3. The Atlas Vampire: Found alone and lifeless
The Atlas Vampire case is one that has remained unsolved for close to a century. The crime revolves around a young Swedish woman who was found murdered in her small apartment in the Atlas district of Stockholm. She has been dead for 2-3 days before the police broke in and found her, lifeless. The case gained notoriety due to a soup ladle that was found next to her bed, which the killer allegedly drank her blood from. Hence, the title of the Atlas Vampire. Although the police did have some original ideas of who was responsible for the crime, none of their hunches proved to be on track. The bizarre case has never been solved, and very likely never will be. This was probably a disturbing case for authorities to have to deal with.

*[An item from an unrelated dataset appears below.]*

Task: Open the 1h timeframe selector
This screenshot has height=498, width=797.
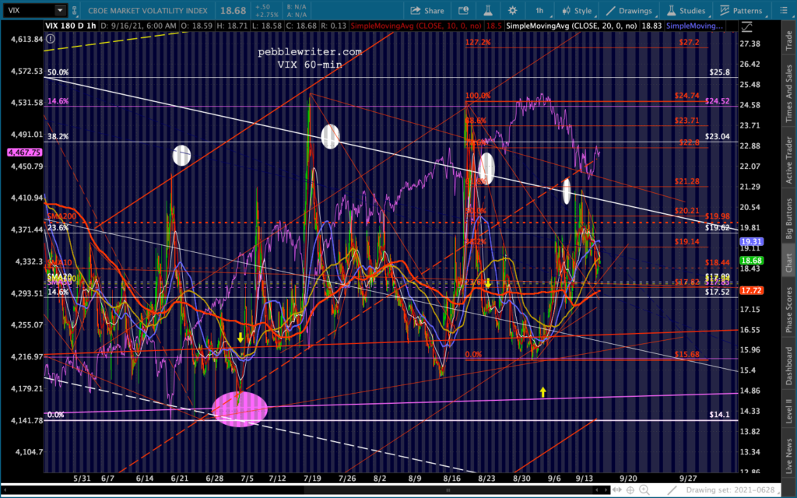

2. The Antwerp Diamond Heist
The Antwerp Diamond Heist was one of the largest heists in European history, with thieves getting away with diamonds, gold and other jewels valued at over $100 million. The heist went down at the Antwerp World Diamond Centre, in Antwerp, Belgium, in February 2003. Although officials do know the identity of one man involved in the robbery, Leonardo Nortarbartolo, Surprisingly, he got a relatively short sentence of 10 years for the orchestration of the heist, and was let out early. He has never named any of the other perpetrators, and the entire collection of stolen jewels has never been recovered. Although they did arrest someone for this crime, the fact that the jewels have never been recovered truly baffles authorities. Also, Leonardo has to be the most loyal criminal ever, getting a 10 year sentence for the crime and never revealing who he was working with? Kudos Leo, Kudos
1. Jeanette DePalma: Still haunts authorities and crime novelists
The murder of teenager Jeannette DePalma, shook the community of Jersey City, New Jersey in 1962. The 16 year old was reported missing on the evening of August 7, 1962, after she told her parents she was going to take the train to a friends house, and never made it there. Six weeks later, her remains were found atop a cliff near the Houdaille Quarry. Occult items, such as pentagrams, crucifixes and mutilated animal remains were found around her body, leading authorities to believe that her death was some sort of strange ritualistic homicide. The strange case was never solved, and the mysterious elements of Jeannette’s death still haunt authorities and crime novelists. Cases like these stay with the authorities put on the case years after the case has been deemed unsolvable. We can only image having to think about cases like these over and over again and never having a conclusion.